For my demo, I used a population size of 6 possible solutions. To pick two parents, I pick one randomly from the best 3 and the other parent randomly from the worst 3. To make a child solution, I use a fixed crossover point at the middle of parent and child, which is at [5], and use the left half of parent1 and the right half of parent2. For example:

parent1 = [2 4 6 8 0 1 3 5 7 7]
parent2 = [3 3 3 3 3 6 6 6 6 6]

child   = [2 4 6 8 0 6 6 6 6 6]

To mutate, I select a random hyperparameter and then randomly add 1 or subtract 1. To replace a weak solution with the child, I randomly select one of the 3 worst solutions in the population.

The demo code found a very good solution of [1 0 1 1 0 0 0 0 2 0] in just 60 iterations/generations of the evolutionary algorithm.
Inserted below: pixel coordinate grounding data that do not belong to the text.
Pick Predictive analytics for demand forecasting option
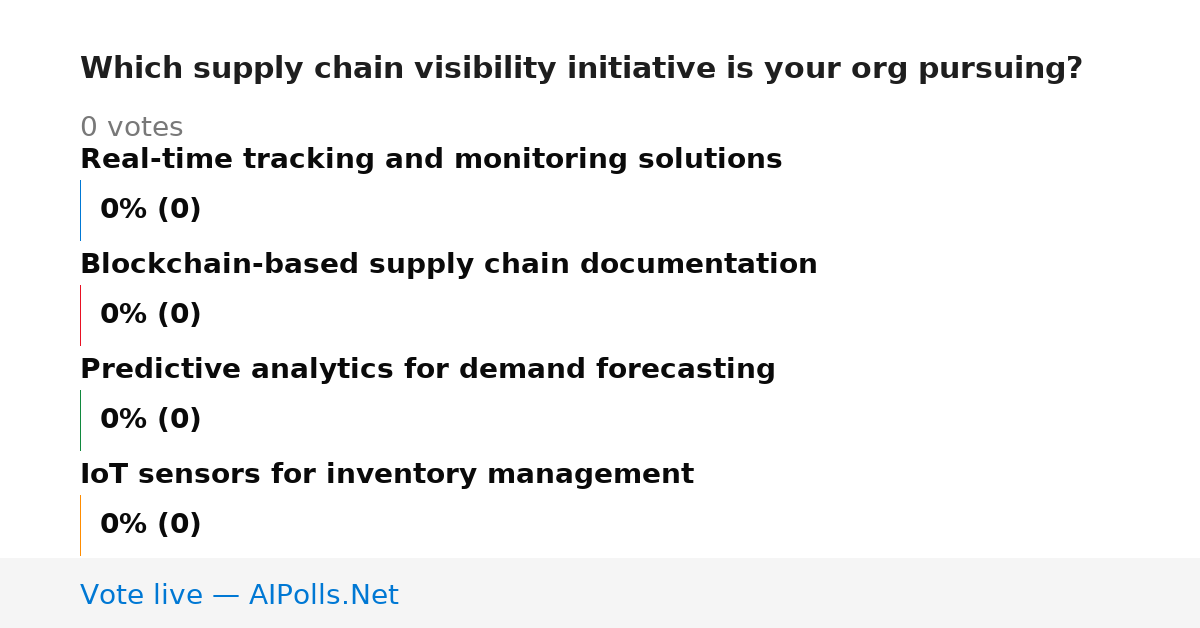Screen dimensions: 1200x628 click(x=428, y=370)
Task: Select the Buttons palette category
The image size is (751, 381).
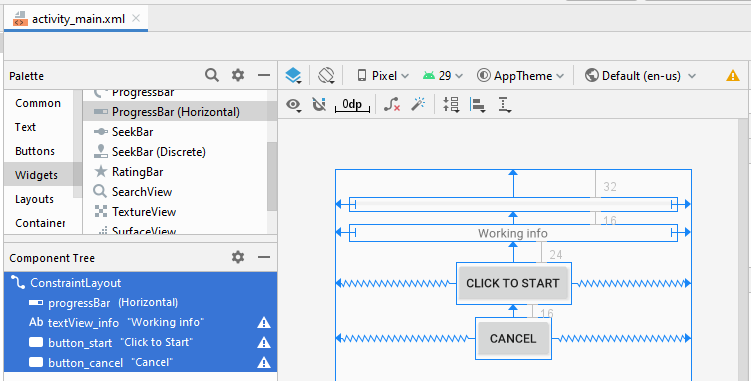Action: (35, 151)
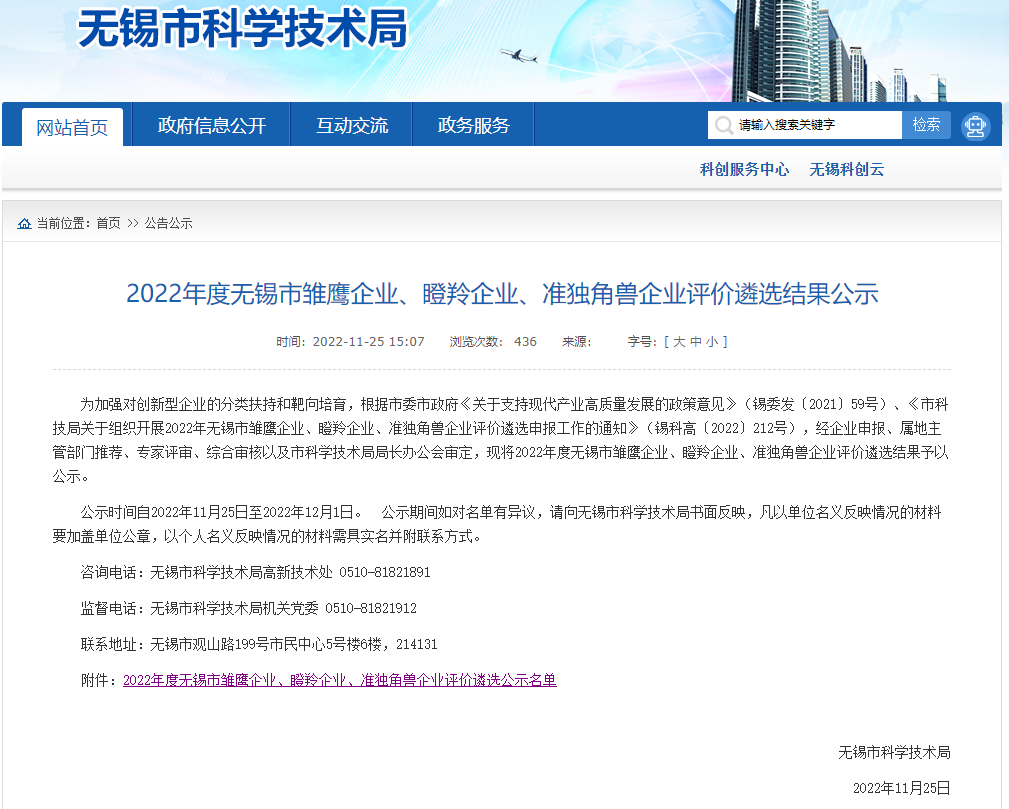
Task: Click the home icon in the breadcrumb
Action: tap(24, 223)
My demo program uses a nested class definition, which is a rare technique for me. The outer primary class is Tuner. It has a nested Individual class that holds a solution (array of values) and its corresponding error. I place these together so that an array of Individual objects (the population) can be sorted by error. I could have used parallel arrays but the nested class seemed to make sense to me.

Good fun.



The evolution of science fiction art has always interested me. Artist Paul Lehr (1930-1998) did many book and magazines covers in the 1960s and 1970s. Lehr had a style that bridged the early pulp styles of the 1930s and the photo-based styles of the 1980s. I haven’t read any of these three novels. Maybe someday.


Demo code. Replace “lt”, “gt”, “lte”, “gte” with Boolean operator symbols.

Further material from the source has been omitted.